*DATA ENTRIES*:
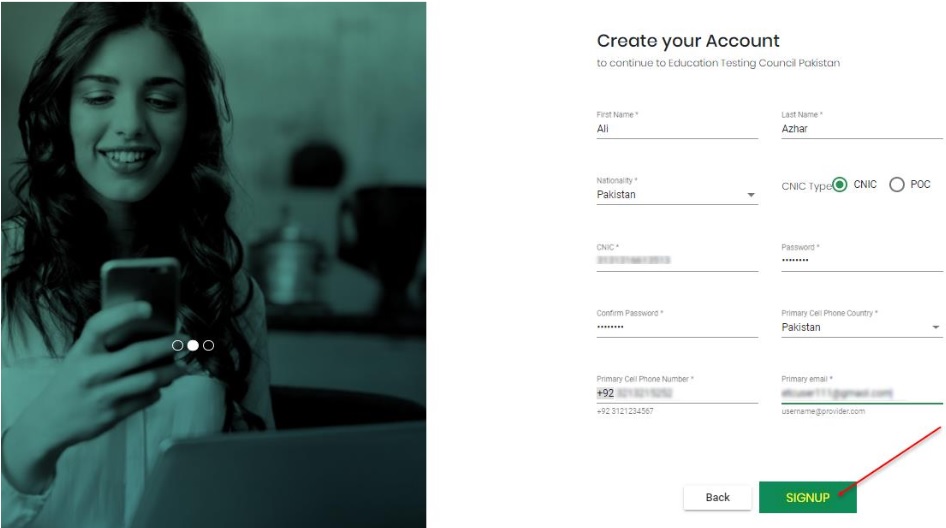Viewport: 946px width, 528px height.
Task: Edit the First Name field
Action: (x=677, y=129)
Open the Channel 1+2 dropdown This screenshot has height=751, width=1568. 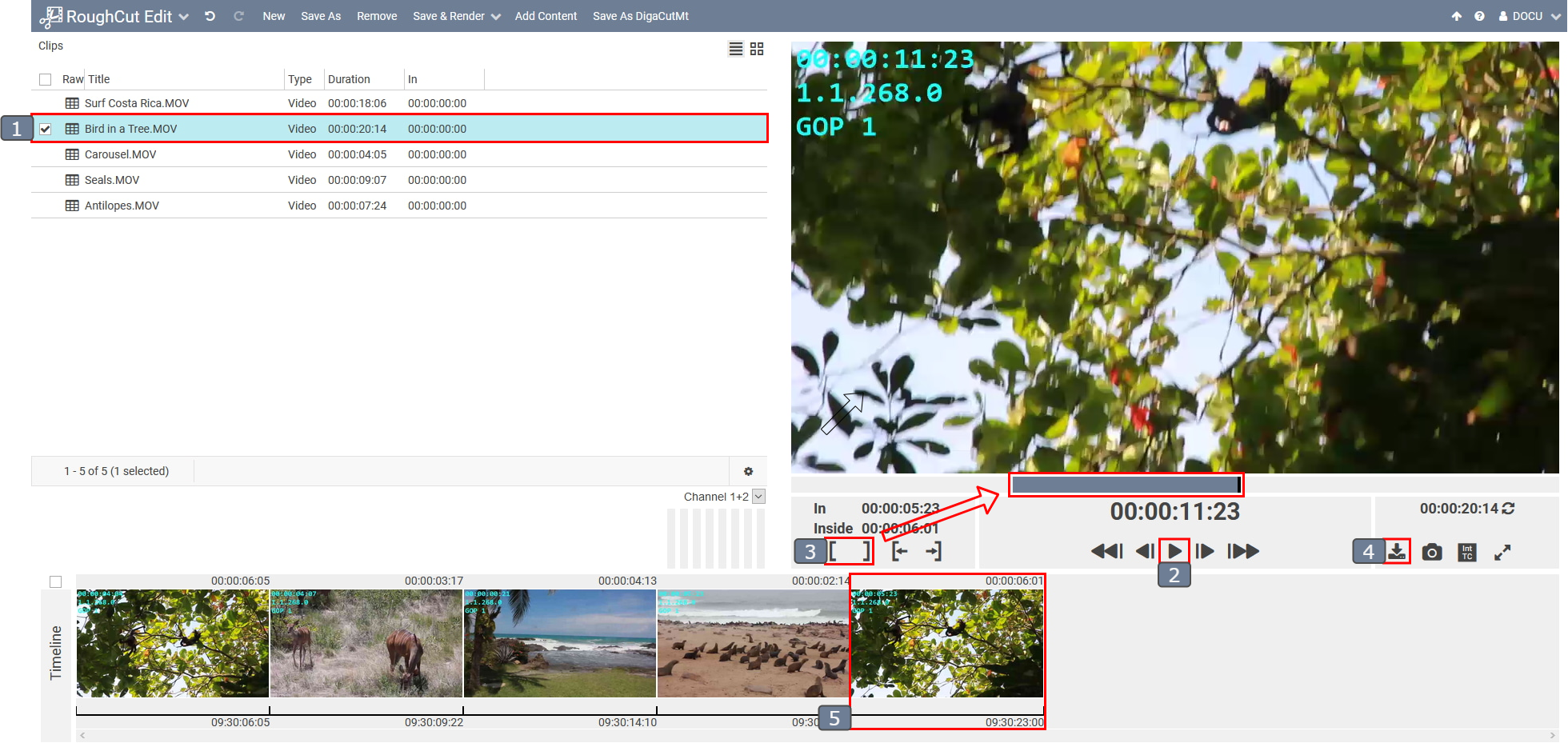click(x=758, y=497)
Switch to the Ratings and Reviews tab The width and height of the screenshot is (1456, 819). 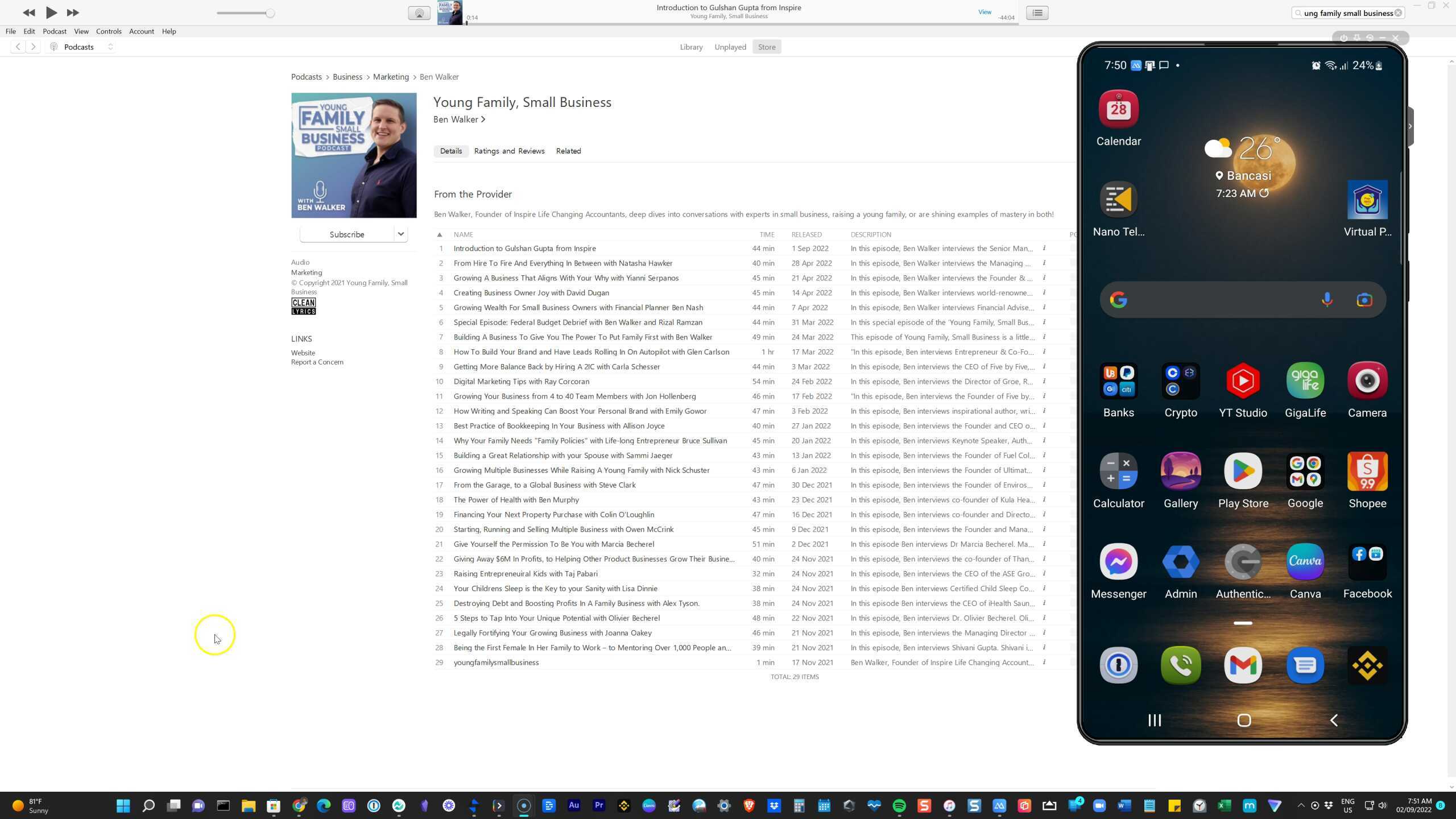coord(509,151)

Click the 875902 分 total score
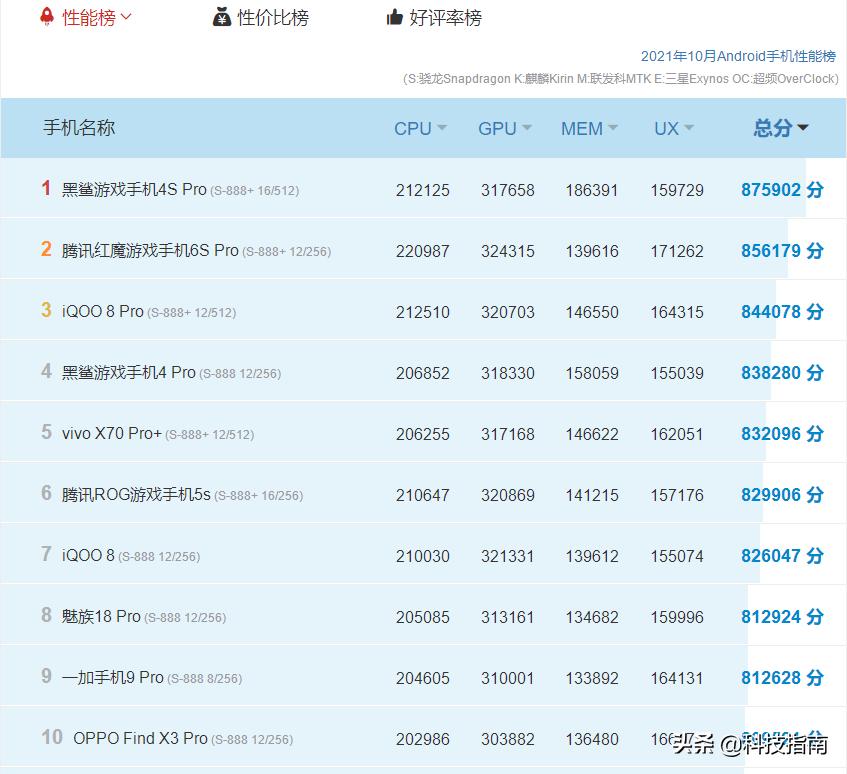click(x=782, y=189)
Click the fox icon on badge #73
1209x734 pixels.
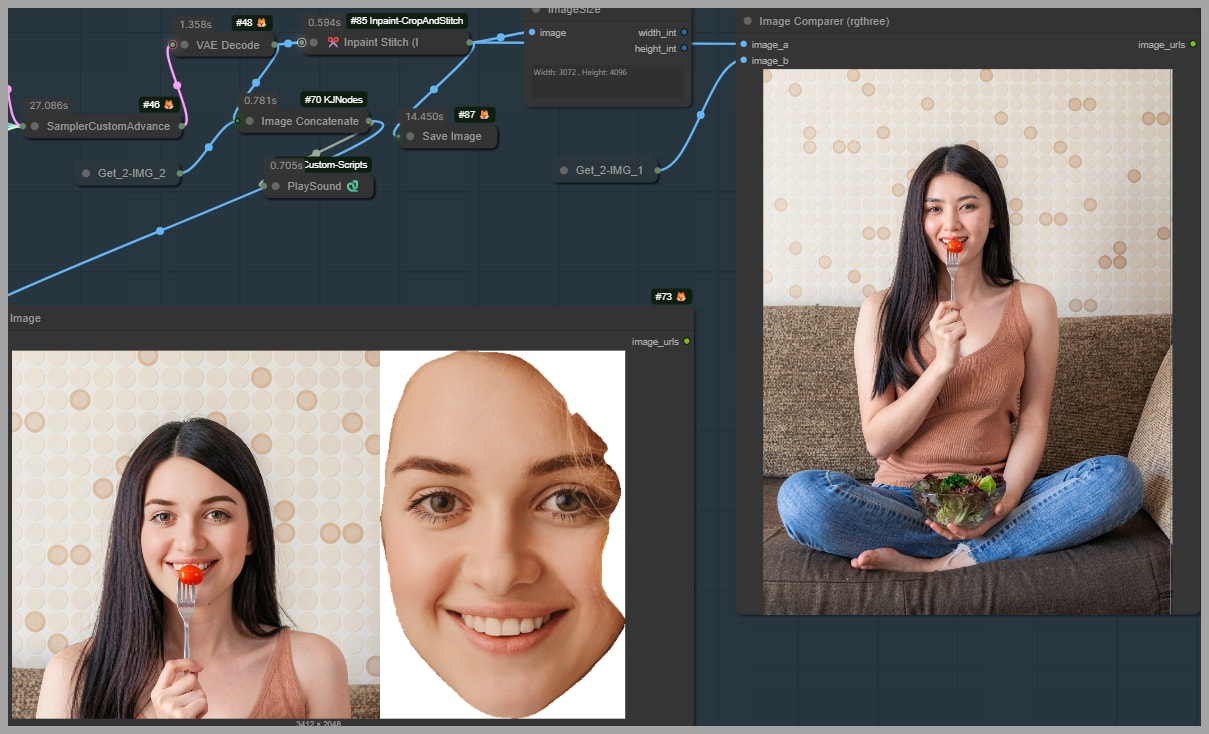[681, 297]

*TASK OBJECTIVE*: Copy out the material word for word, starting with the line that contains "Click the 875902 分 total score" and going through to the end of the material. Leave the pictures out.

*ANSWER TO THE PROBLEM*:
Click the 875902 分 total score
click(x=782, y=189)
Click the fox icon on badge #73
1209x734 pixels.
[681, 297]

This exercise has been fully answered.